Note: This bug is displayed in read-only format because the product is no longer active in Red Hat Bugzilla.

Bug 2101397

Summary:	[GSS] due an issue with the API server the Whereabouts ability to query for the IP address was hampered.
Product:	OpenShift Container Platform	Reporter:	amansan <amanzane>
Component:	Unknown	Assignee:	Sudha Ponnaganti <sponnaga>
Status:	CLOSED DEFERRED	QA Contact:	Jianwei Hou <jhou>
Severity:	high	Docs Contact:
Priority:	high
Version:	4.9	CC:	aglotov, akashem, azaky, brgardne, cldavey, eparis, mfojtik, openshift-bugs-escalate, parodrig, wlewis, xxia
Target Milestone:	---
Target Release:	---
Hardware:	Unspecified
OS:	Unspecified
Whiteboard:
Fixed In Version:		Doc Type:	If docs needed, set a value
Doc Text:		Story Points:	---
Clone Of:		Environment:
Last Closed:	2023-03-09 01:47:38 UTC	Type:	Bug
Regression:	---	Mount Type:	---
Documentation:	---	CRM:
Verified Versions:		Category:	---
oVirt Team:	---	RHEL 7.3 requirements from Atomic Host:
Cloudforms Team:	---	Target Upstream Version:
Embargoed:

Comment 8 Blaine Gardner 2022-08-01 15:24:41 UTC

The issue this customer is experiencing is resulting in errors with ODF storage applications when upgrading, causing instability. Is anyone assigned to look at this issue?
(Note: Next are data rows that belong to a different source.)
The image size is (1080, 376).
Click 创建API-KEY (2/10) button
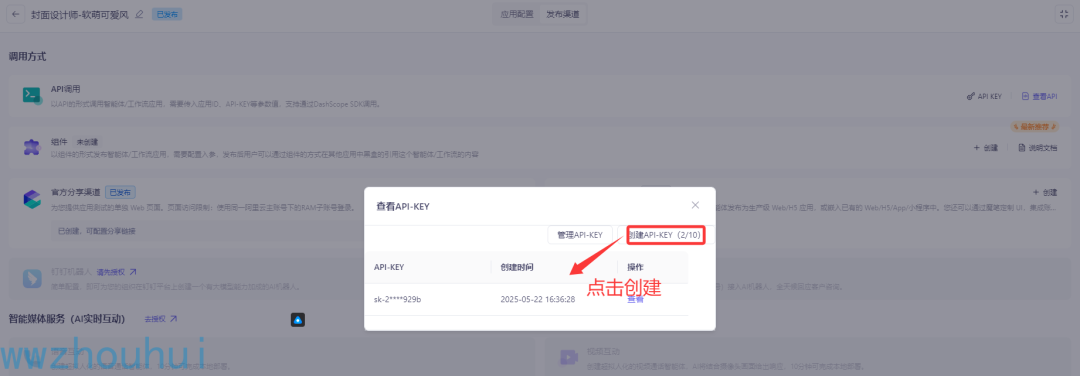pos(665,235)
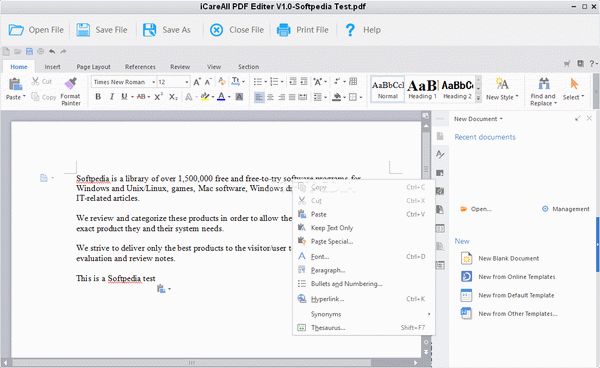Screen dimensions: 600x368
Task: Click the horizontal scrollbar at document bottom
Action: coord(211,362)
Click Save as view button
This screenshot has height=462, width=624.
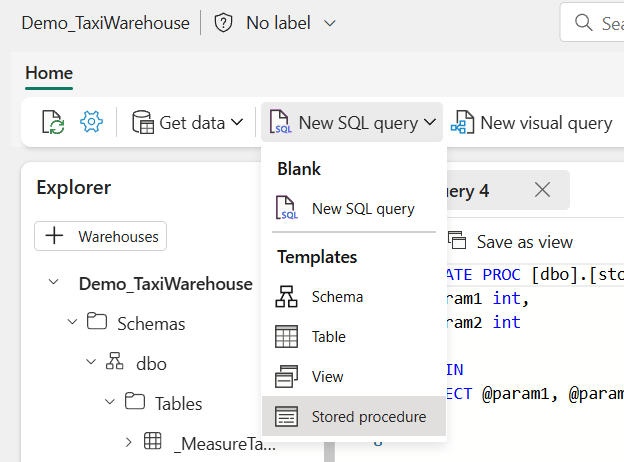point(512,241)
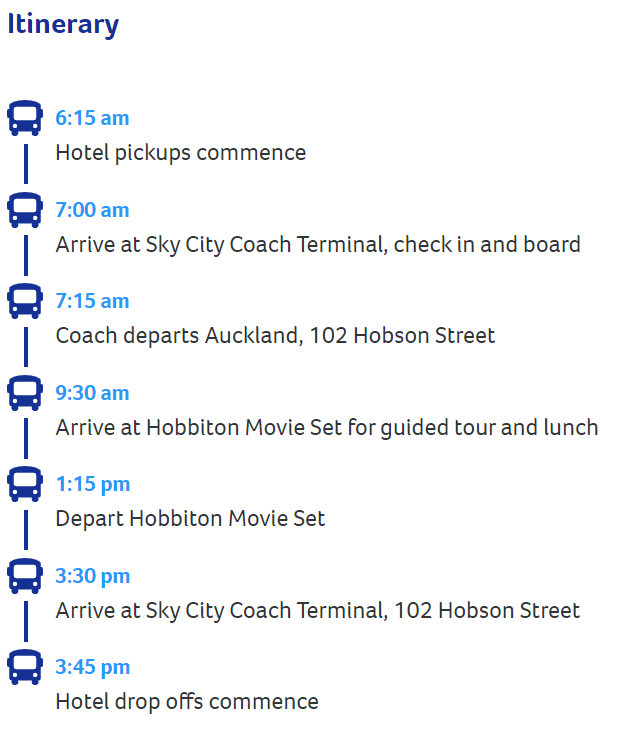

I am also attempting to reset the assignees to default in case there have been any changes there causing this issue to get lost.

Blaine

Comment 15 Abu Kashem 2022-09-06 15:11:05 UTC

TLDR for me

> I0602 09:14:02.592387 2889416 request.go:655] Throttling request took 1.177089099s, request: GET:https://api-int.ocp.cloud.stc:6443/apis/lighthouse.submariner.io/v2alpha1?timeout=32s
> ...
> I0602 09:14:32.593139 2889416 leaderelection.go:243] attempting to acquire leader lease openshift-multus/whereabouts...

> There's a 30 second delay there before Whereabouts was able to get information from the k8s api (e.g. about the pod and it's own IP address pools)

My thoughts:
I assume the log is from some component/operator (not kube-apiserver). Can you confirm which component the log is from?

> Throttling request took 1.177089099s,

This is a very misleading message, we fixed this in newer client-go version. In most cases, this indicates client side throttling, nothing to do with the apiserver
and the gap of 30s in the log does not seem to be related to api slowness. 
The component in question is attempting to acquire leader lease, and whether it is delaying in doing that will depend on lease configuration. I would recommend checking the leader election logs of the component (multus).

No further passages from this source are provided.